Today the Department of Labor (DOL) has announced a proposed rule that would extend overtime protections to nearly 5 million white collar workers within the first year of its implementation. Failure to update the overtime regulations has left an exception to overtime eligibility originally meant for highly-compensated executive, administrative, and professional employees now applying to workers earning as little as $23,660 a year. Under the proposed rule and starting in 2016, the white collar salary requirement will be more than doubled to $50,400 annually or $970 per week to be considered exempt from overtime or minimum wage.
Similarly to these white collar exemptions, the “highly-compensated” exemption under the FLSA will be increased from $100,000 to $125,148 annually. Unlike the 2004 regulations, these amounts are not stagnant but will be automatically updated each year to the respective, applicable 40 percent or 90 percent thresholds. This means each year employers may need to modify their payrolls to ensure their employees are properly classified as exempt.

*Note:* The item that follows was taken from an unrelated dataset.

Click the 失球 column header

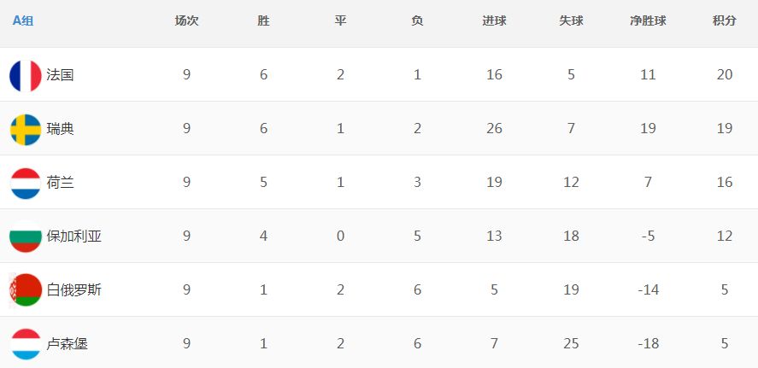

This proposed rule was reviewed by the OMB (Office of Management and Budget) but has not yet been published in the Federal Register.
The immediate result for employers is that they will be required to review the exempt status of their employees to avoid fines and penalties. In addition, questions employers should consider are:
- Do you have an employee handbook that details your overtime policies?
- Do you have job descriptions for all employees?
- Do you provide offer letters to new employees? If so, do they indicate that the job is an exempt position?